→ TASK TO CARRY OUT: Your response should be every line from the entries that includes the string "color".

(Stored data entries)

<<<<

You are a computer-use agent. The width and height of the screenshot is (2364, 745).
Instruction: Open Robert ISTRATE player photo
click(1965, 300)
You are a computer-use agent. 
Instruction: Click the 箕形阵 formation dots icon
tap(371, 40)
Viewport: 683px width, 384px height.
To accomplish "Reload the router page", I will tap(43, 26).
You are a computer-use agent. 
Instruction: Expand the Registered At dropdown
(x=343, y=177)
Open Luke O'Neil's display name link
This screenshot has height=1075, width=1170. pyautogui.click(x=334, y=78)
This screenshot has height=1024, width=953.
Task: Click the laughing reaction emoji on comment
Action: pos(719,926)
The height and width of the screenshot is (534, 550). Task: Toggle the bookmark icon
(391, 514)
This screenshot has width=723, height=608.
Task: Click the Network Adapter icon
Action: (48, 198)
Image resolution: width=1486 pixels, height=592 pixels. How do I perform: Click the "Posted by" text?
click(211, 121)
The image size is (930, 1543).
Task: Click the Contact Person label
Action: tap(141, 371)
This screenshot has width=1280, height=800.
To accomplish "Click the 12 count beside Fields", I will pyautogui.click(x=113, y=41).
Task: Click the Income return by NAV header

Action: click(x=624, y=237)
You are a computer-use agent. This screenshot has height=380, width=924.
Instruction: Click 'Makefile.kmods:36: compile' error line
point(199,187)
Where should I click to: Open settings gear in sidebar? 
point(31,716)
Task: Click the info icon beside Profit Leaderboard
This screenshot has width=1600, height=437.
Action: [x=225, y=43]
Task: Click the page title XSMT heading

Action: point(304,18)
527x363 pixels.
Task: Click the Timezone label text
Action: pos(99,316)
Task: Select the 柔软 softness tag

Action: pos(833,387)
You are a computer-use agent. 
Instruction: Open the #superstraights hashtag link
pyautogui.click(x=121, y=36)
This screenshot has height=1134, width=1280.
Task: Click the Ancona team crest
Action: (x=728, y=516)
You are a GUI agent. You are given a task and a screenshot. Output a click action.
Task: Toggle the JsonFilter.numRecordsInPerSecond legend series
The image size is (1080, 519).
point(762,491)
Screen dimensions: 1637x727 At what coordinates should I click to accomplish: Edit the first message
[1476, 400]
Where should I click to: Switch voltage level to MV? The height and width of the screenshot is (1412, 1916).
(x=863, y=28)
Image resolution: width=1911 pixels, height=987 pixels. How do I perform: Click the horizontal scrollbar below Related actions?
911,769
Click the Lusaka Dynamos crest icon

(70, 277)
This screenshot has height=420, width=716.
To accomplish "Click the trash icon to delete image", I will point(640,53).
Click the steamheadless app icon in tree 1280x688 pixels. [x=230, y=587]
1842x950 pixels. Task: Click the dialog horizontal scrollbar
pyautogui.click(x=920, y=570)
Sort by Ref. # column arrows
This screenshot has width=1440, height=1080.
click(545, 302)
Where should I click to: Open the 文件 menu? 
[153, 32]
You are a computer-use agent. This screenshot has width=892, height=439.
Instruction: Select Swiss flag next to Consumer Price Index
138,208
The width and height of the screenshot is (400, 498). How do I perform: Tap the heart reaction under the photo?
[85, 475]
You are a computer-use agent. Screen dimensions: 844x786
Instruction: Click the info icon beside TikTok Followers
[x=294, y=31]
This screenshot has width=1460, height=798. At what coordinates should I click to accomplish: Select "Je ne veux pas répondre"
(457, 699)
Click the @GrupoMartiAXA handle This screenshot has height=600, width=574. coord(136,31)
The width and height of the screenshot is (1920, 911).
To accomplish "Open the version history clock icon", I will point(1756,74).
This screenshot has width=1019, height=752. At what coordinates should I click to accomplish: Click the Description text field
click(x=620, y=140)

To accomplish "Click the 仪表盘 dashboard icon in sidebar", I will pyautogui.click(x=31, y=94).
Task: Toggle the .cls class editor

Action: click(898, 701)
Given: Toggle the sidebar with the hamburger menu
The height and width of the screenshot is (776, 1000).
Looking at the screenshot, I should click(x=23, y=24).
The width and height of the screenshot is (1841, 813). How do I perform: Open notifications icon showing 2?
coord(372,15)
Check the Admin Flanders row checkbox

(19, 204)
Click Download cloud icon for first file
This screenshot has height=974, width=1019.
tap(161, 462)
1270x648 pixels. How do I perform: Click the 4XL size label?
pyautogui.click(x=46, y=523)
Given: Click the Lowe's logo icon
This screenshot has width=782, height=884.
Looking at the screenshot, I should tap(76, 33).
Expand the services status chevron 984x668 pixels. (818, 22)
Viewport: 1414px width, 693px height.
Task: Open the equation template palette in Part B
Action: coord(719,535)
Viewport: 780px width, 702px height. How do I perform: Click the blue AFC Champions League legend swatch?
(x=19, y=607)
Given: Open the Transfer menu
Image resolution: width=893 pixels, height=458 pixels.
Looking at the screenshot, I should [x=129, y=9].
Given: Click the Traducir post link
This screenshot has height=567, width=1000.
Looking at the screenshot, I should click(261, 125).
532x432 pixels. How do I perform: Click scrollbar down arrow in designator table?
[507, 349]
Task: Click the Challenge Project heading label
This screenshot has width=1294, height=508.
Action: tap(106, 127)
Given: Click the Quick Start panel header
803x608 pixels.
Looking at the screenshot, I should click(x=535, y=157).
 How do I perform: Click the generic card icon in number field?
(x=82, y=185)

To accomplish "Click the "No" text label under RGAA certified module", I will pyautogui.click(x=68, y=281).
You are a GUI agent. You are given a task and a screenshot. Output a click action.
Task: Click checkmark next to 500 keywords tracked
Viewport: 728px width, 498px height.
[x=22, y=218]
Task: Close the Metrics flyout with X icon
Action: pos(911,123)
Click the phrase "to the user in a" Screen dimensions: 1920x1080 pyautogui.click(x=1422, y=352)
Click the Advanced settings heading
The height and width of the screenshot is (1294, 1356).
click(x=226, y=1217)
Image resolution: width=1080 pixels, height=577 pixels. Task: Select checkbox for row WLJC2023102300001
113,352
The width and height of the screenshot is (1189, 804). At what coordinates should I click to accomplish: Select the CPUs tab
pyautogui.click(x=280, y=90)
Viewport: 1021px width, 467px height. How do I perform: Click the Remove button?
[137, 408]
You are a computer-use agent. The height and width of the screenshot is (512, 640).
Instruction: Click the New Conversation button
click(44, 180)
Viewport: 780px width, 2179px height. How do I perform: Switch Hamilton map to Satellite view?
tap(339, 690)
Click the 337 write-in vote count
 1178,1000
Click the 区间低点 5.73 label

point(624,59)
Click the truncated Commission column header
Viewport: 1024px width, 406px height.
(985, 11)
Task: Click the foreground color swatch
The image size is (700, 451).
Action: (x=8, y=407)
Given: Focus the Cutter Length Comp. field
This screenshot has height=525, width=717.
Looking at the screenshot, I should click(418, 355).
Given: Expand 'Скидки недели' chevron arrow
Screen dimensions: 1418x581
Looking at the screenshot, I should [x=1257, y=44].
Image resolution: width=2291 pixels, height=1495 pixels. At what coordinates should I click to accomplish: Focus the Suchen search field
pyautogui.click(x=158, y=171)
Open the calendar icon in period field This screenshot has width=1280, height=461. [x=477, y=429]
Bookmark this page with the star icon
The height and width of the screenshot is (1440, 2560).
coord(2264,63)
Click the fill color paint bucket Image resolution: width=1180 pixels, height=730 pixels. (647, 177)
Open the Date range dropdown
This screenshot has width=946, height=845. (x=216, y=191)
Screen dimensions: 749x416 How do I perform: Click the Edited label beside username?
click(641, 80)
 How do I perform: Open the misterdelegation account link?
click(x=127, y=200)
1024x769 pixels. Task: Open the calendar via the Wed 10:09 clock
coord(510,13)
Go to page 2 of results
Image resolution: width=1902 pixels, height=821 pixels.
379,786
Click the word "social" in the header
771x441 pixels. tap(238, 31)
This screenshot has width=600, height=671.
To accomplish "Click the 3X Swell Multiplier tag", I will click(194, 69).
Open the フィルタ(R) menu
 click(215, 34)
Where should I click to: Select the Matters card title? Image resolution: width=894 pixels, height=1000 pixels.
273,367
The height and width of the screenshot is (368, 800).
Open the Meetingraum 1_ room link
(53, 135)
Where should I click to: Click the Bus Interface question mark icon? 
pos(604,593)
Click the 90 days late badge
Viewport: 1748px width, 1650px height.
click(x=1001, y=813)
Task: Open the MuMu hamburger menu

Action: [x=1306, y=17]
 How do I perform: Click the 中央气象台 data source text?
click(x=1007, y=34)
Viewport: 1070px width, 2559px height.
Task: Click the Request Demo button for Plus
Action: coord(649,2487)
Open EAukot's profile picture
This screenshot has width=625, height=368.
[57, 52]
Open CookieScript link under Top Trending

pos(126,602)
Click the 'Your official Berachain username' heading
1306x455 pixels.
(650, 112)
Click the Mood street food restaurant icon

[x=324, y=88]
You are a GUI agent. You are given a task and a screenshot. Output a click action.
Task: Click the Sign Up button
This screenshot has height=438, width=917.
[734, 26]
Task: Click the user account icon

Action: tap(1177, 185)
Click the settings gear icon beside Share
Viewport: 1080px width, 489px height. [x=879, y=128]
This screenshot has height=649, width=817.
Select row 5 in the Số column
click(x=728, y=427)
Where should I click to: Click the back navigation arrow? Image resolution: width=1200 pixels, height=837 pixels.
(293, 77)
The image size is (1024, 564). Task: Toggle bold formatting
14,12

>>>>

→ ANSWER BOX:
Task: Click the foreground color swatch
Click the fill color paint bucket Image resolution: width=1180 pixels, height=730 pixels. (647, 177)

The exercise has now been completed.